What to do: Restate every line below word for word, but drop each picture.
START Data
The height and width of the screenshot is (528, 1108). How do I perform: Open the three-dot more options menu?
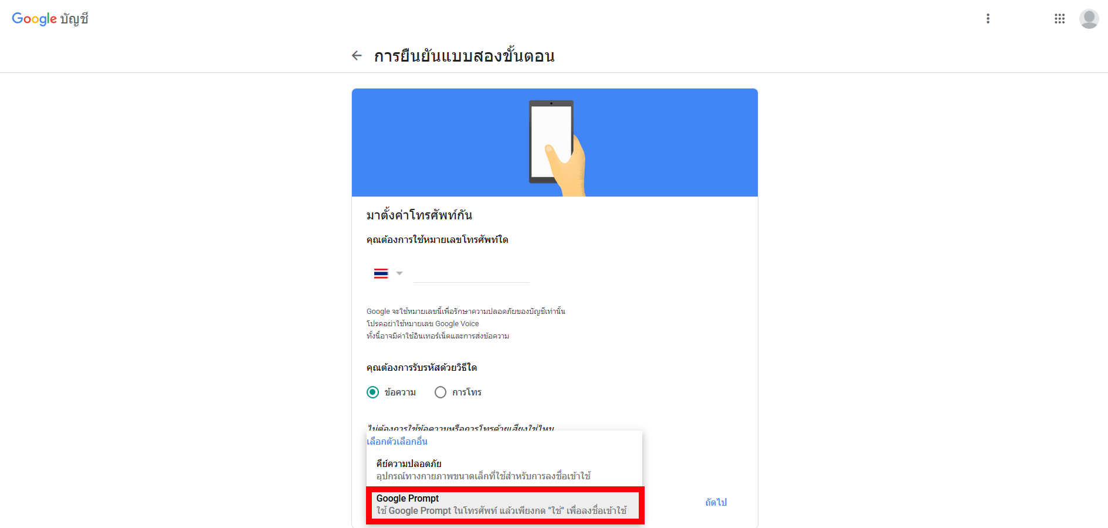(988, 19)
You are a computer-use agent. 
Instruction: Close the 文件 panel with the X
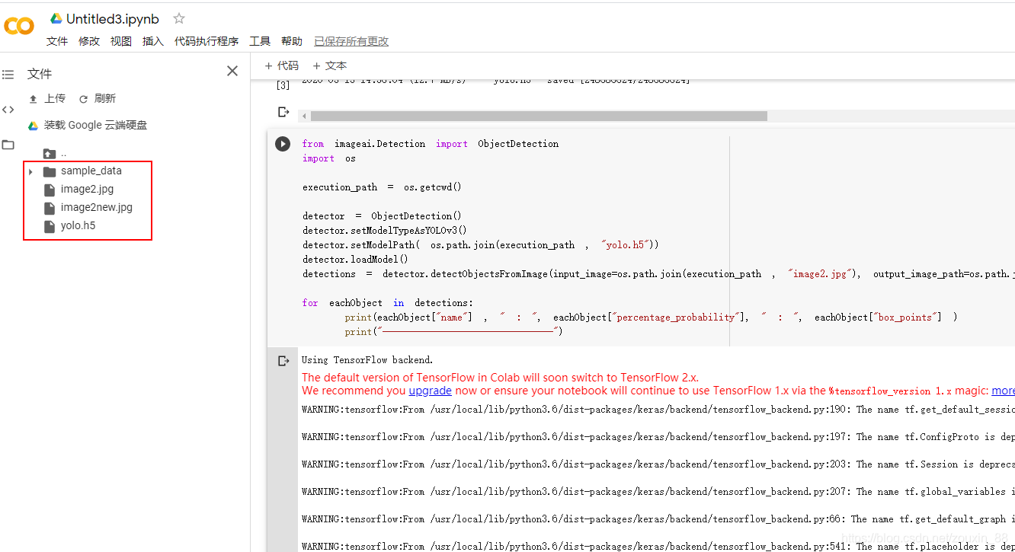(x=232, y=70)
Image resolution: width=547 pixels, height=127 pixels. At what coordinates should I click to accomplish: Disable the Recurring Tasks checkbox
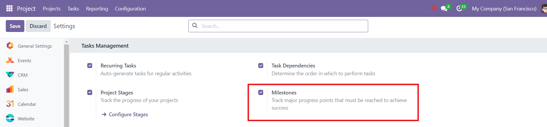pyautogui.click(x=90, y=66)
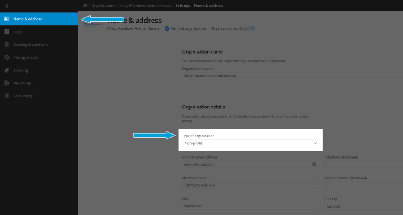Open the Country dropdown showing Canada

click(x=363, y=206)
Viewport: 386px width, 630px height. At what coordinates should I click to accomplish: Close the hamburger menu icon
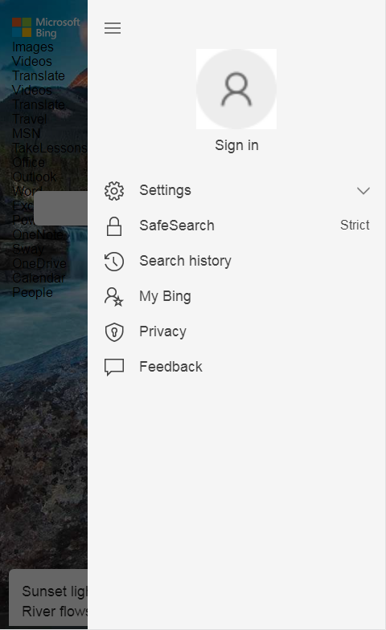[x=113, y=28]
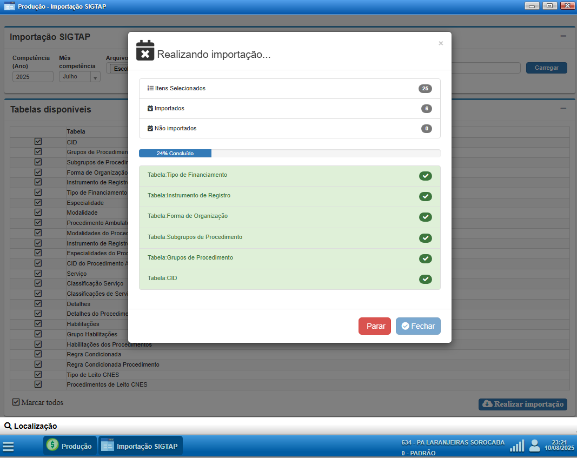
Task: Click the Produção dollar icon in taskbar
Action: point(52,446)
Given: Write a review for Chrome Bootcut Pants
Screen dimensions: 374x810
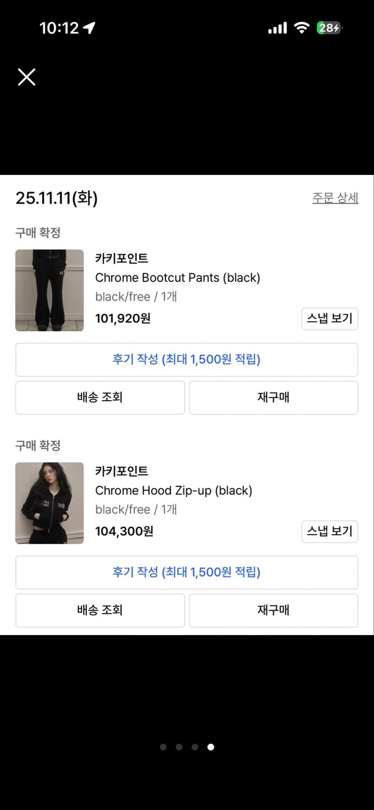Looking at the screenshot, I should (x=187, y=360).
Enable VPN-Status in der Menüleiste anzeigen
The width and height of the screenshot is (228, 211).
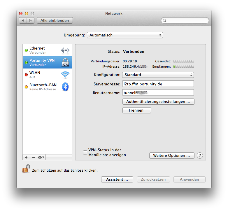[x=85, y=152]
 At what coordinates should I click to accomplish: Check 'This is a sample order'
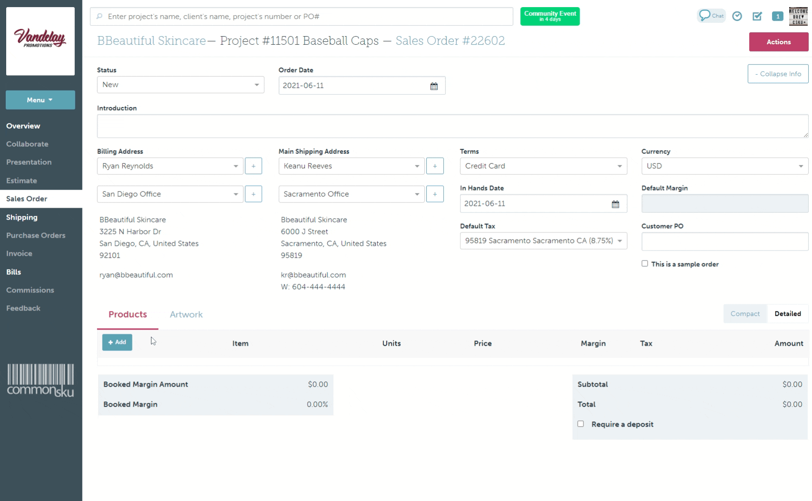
END Data
Task solution:
The height and width of the screenshot is (528, 1108). How do I perform: Open the three-dot more options menu?
(988, 19)
You are a computer-use agent. 
Instruction: Close the 文件 panel with the X
(x=232, y=70)
Image resolution: width=547 pixels, height=127 pixels. At what coordinates should I click to accomplish: Disable the Recurring Tasks checkbox
pyautogui.click(x=90, y=66)
Open the Country dropdown showing Canada

click(x=363, y=206)
Viewport: 386px width, 630px height. At what coordinates should I click to accomplish: Close the hamburger menu icon
[x=113, y=28]
Task: Click the Produção dollar icon in taskbar
Action: point(52,446)
Given: Write a review for Chrome Bootcut Pants
Screen dimensions: 374x810
Looking at the screenshot, I should (x=187, y=360).
Enable VPN-Status in der Menüleiste anzeigen
The width and height of the screenshot is (228, 211).
[x=85, y=152]
 At what coordinates should I click to accomplish: Check 'This is a sample order'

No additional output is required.